Using the records below, filter for lines that contain the string "Scoring" and copy them out.

(Material to process Opens)

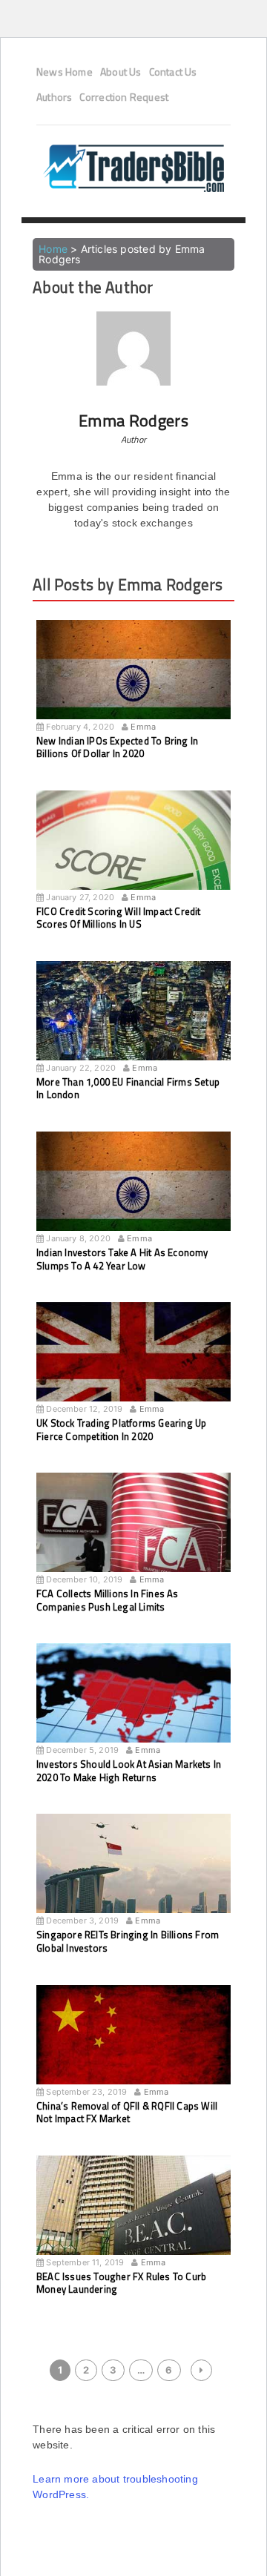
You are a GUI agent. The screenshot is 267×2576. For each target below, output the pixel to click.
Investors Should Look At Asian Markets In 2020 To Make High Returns (128, 1771)
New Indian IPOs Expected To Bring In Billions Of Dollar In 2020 (117, 747)
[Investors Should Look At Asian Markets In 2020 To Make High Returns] (133, 1707)
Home (53, 248)
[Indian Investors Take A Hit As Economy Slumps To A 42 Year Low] (133, 1195)
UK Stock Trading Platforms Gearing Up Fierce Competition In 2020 (121, 1430)
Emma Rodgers (133, 420)
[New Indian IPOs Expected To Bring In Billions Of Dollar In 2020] (133, 683)
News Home (64, 72)
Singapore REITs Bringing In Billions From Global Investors (127, 1941)
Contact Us (173, 72)
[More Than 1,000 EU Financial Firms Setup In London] (133, 1025)
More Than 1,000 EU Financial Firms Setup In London (128, 1088)
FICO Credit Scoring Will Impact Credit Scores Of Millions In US (118, 918)
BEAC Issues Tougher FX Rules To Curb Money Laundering (121, 2283)
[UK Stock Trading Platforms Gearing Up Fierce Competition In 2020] (133, 1366)
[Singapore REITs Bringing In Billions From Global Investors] (133, 1877)
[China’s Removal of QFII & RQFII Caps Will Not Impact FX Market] (133, 2049)
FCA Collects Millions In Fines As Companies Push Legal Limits (107, 1600)
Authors (54, 97)
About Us (121, 72)
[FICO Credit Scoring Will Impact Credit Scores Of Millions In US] (133, 854)
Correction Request (123, 97)
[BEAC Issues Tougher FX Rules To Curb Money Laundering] (133, 2219)
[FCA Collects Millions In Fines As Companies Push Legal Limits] (133, 1536)
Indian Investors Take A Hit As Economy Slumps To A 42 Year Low (122, 1259)
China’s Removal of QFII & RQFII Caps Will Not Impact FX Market (126, 2112)
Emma (143, 726)
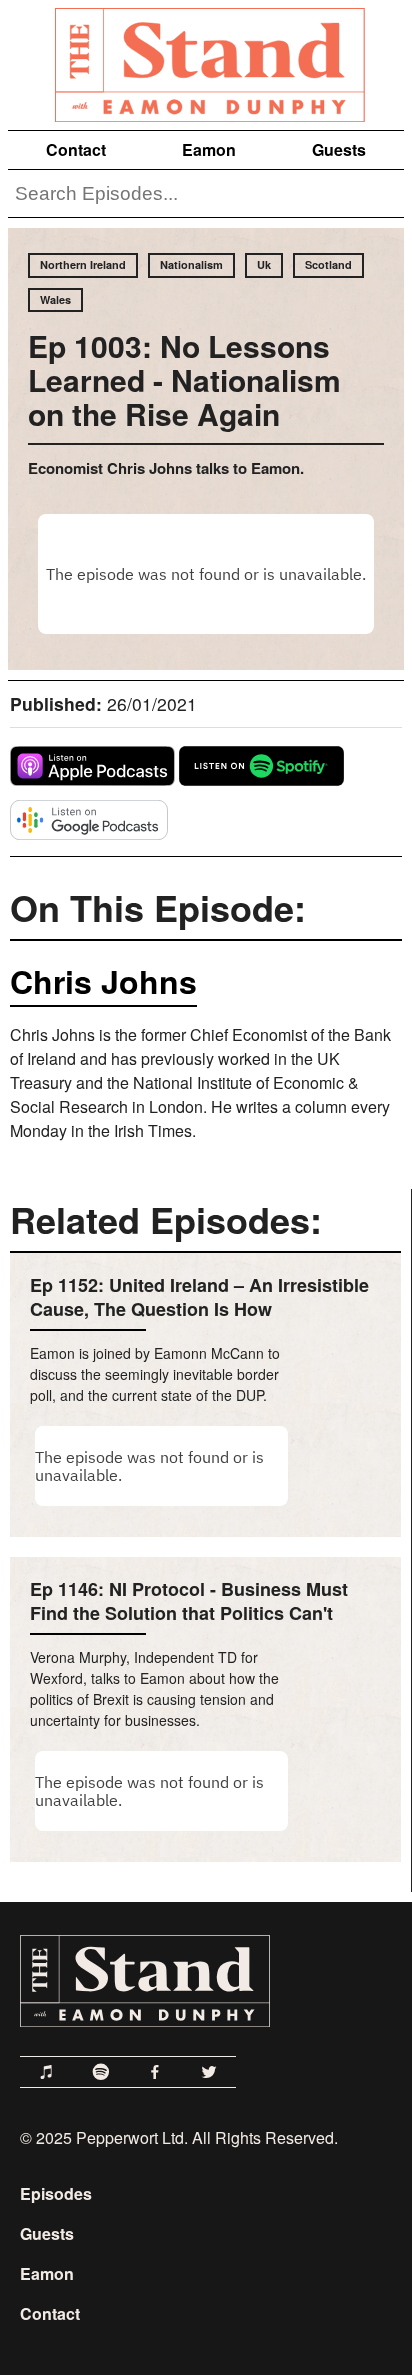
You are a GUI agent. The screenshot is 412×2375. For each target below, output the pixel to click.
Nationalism (191, 264)
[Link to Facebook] (155, 2072)
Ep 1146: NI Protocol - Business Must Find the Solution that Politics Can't (189, 1601)
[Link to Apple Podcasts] (47, 2072)
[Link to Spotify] (101, 2072)
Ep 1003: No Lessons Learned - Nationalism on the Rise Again (184, 379)
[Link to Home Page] (206, 61)
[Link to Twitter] (209, 2072)
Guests (339, 149)
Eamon (209, 149)
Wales (55, 299)
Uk (264, 264)
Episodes (56, 2193)
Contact (76, 149)
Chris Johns (103, 981)
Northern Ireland (83, 264)
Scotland (328, 264)
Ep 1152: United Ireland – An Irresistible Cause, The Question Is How (199, 1297)
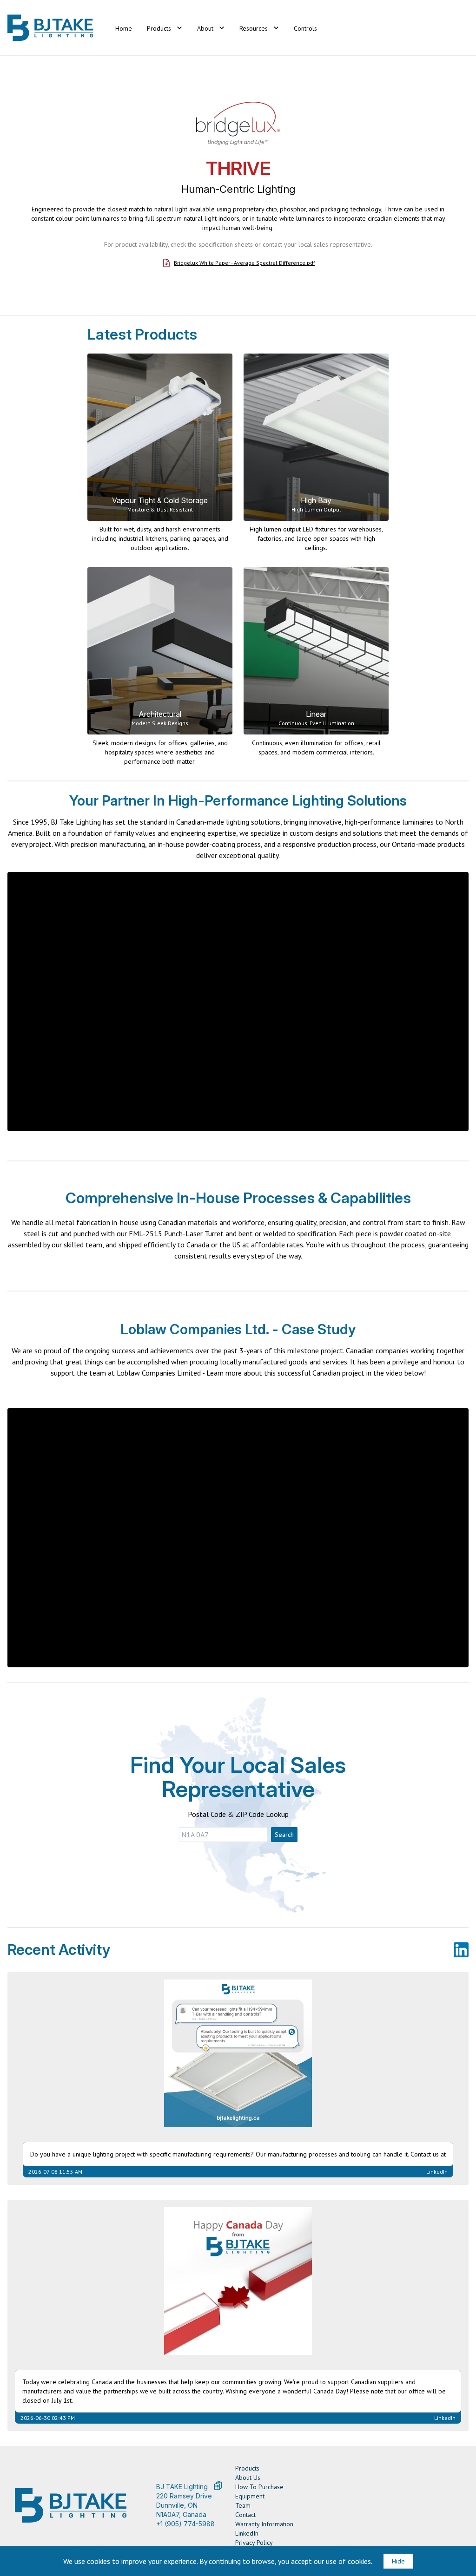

(Material to process Closes)

- [Completed exercise]
FICO Credit Scoring Will Impact Credit Scores Of Millions In US (118, 918)
[FICO Credit Scoring Will Impact Credit Scores Of Millions In US] (133, 854)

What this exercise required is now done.